** Document text **
Logs, boulders, gravel and other materials are being strategically placed downstream from the Pelton-Round Butte dam complex, the latest effort by Portland General Electric to restore salmon and trout habitats on the Deschutes River that have been altered by dams.
The 131-year old public utility is placing 1,500 tons of river rock at two locations in the Lower Deschutes this week. About 30 boulders and 30 logs are being lowered by a helicopter. Also being dropped are six rootwads — root systems of upended trees that are useful in protecting streambanks from erosion.
Salmon and steelhead populations were cut off along the Upper Deschutes River, above the hydroelectric dam project, when it was constructed in the 1950s and 1960s. This project is in the Lower Deschutes below the dams, where fish populations have fared better.
“A lot of people are talking about the reintroduction effort above the dam, which is separate from the status of fish populations below the dam,” said Jason Seals, assistant district fish biologist for the mid-Columbia fish district.
“The highest density of fall chinook spawning in the entire Lower Deschutes can be found below the dam, so it’s a critical area for spawning. I am sure that those fish will be there and use those areas,” Seals said.
The project is part of a six-year effort to locate and enhance key places where fish are likely to spawn, said Rebekah Burchell, senior biologist for the Pelton-Round Butte dam complex.
“The project objectives are to enhance populations of fall chinook, summer steelhead and redband trout spawning areas and rearing habitats,” Burchell said.
Steelhead trout and other fish use boulders, fallen logs and vegetation for protection in rivers.
During spawning, these fish lay their eggs on the gravel bottom of the river. Females scoop out a hole called a redd and lay their eggs inside, after which the male trout will fertilize the eggs — the eggs are then covered with gravel until they hatch.
“The Deschutes is known as a world-class location for redband trout fishing,” said Steve Corson, spokesman for Portland General Electric, which co-manages the project with the Confederated Tribes of Warm Springs.

** Tasks to complete **
**1)** Answer these questions using the article on the Deschutes River habitat project, one line per answer:
(a) How many tons of river rock is the utility placing in the Lower Deschutes?
(b) Which three fish does the project aim to help, according to its objectives?
(c) Who co-manages the project with Portland General Electric?
**2)** Summarize the Deschutes River habitat article in two sentences.
**3)** Continue the article on salmon and trout habitat work on the Deschutes River from the point where it stops.

** Given records **

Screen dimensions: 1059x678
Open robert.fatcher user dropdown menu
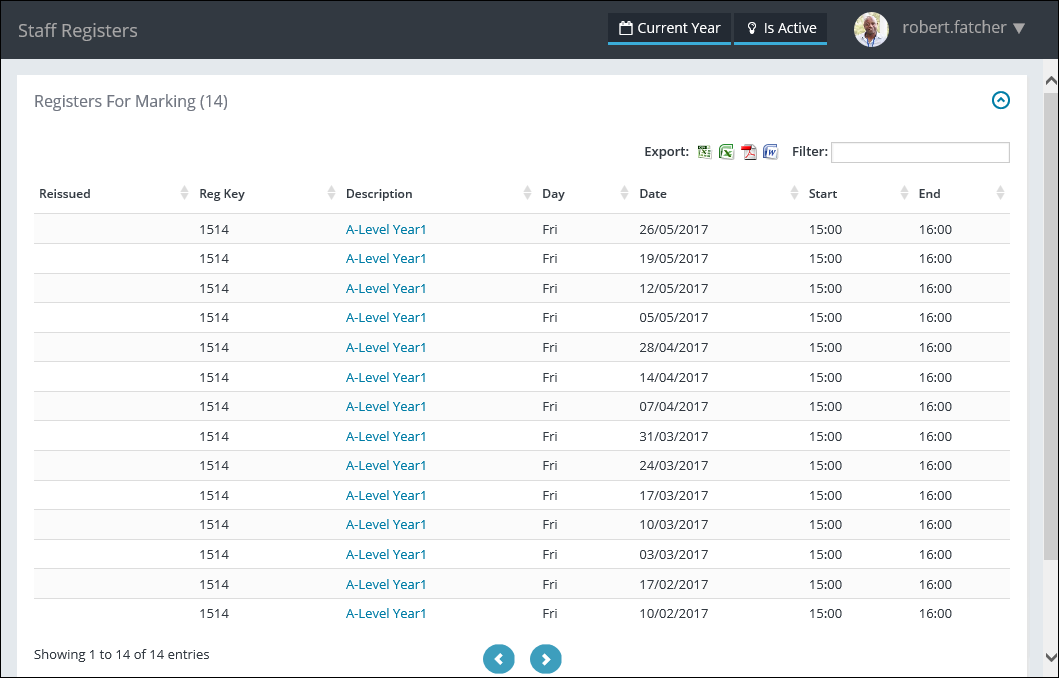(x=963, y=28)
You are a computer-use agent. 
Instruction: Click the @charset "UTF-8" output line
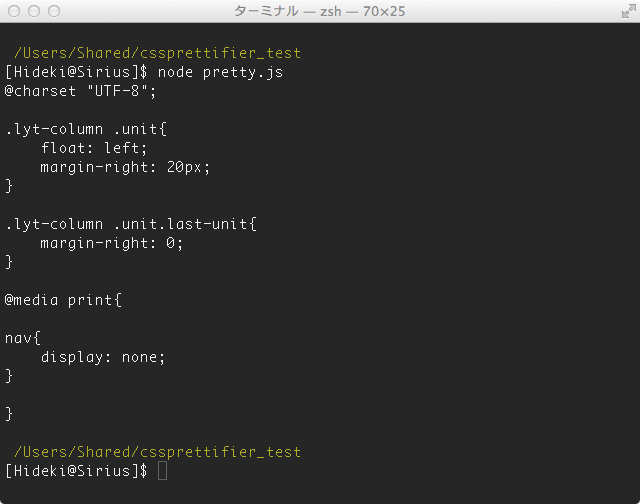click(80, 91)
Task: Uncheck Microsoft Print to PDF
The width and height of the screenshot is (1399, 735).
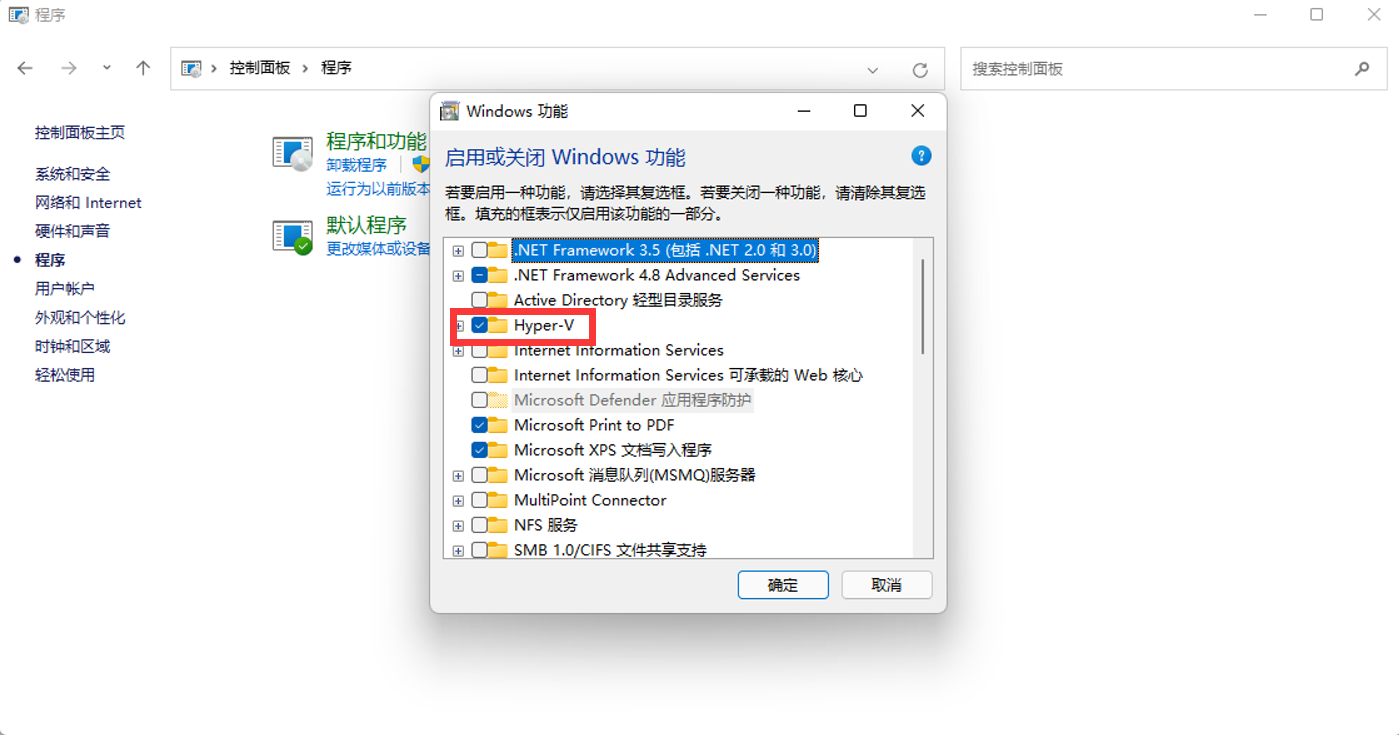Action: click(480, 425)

* * *

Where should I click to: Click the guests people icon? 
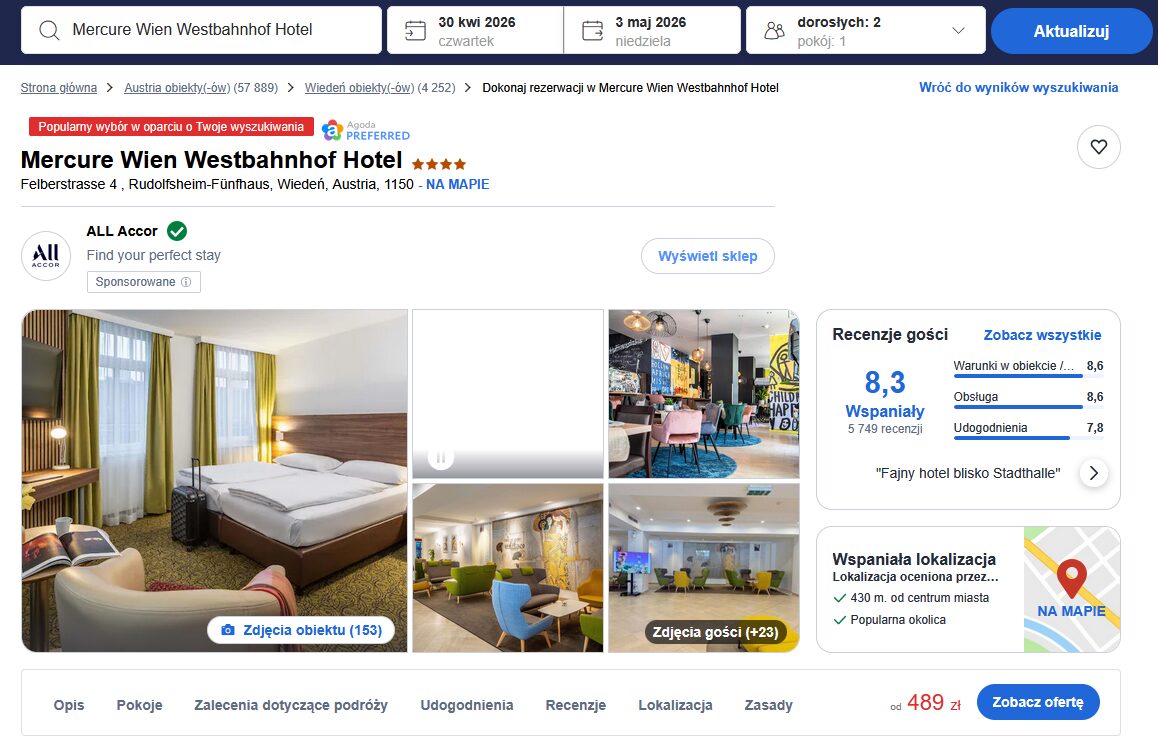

** Answers to each task **
**1)**
(a) 1,500 tons
(b) Fall chinook, summer steelhead and redband trout
(c) The Confederated Tribes of Warm Springs

**2)** Portland General Electric is placing river rock, boulders, logs and rootwads in the Lower Deschutes River below the Pelton-Round Butte dam complex to restore salmon and trout habitats altered by dams. The work is part of a six-year effort, co-managed with the Confederated Tribes of Warm Springs, to enhance spawning areas and rearing habitats for fall chinook, summer steelhead and redband trout.

**3)**
“We’re augmenting natural islands in the lower Deschutes River that will provide improved shelter and spawning habitat for salmon and steelhead in the river.”
The population of fall chinook in the Deschutes was at record levels three to four years ago, Seals said. The number of returning fish has been lower during the last two years due to ocean conditions but have been generally robust during the past decade.
Conditions in the river have been better for fish over the past decade thanks to the installation of a so-called selective water withdrawal tower just above Round Butte Dam, in Lake Billy Chinook. The 273-foot-high tower helps to stabilize water temperatures in the river.
Fish will also benefit by this week’s deposit of gravel, as the natural flow of gravel downriver has been stopped by the upstream dams.
“The dam has been in place for 50 to 60 years, and there have been no gravel recruitment through the dam. Without the dams, you’d get sediment transport, but with the dam, that has not happened,” said Seals.
Spawning gravel is being laid at the upper of the two sites, about a quarter mile from the Reregulating Dam, the lowest of the three dams in the complex. This portion of the river is controlled by the Confederated Tribes of Warm Springs, which offered consent for the project.
At the second augmentation site, about a mile downstream, workers are placing gravel, wood and boulders around an island, trying to protect it from further decay. That site is held by a private landowner.
Augmentation of the spawning sites is needed in this area because there are no other inputs.
Further downstream, the Shitike Creek flows into the Deschutes bringing with it gravel and wood.
“Conditions for fish in this portion of the river are good with lots of spawning activity already. We are enhancing it because our license requires us to conduct gravel augmentation studies and remediation efforts due to the lack of natural flow of gravel and wood between the dams and Shitike Creek,” Burchell said.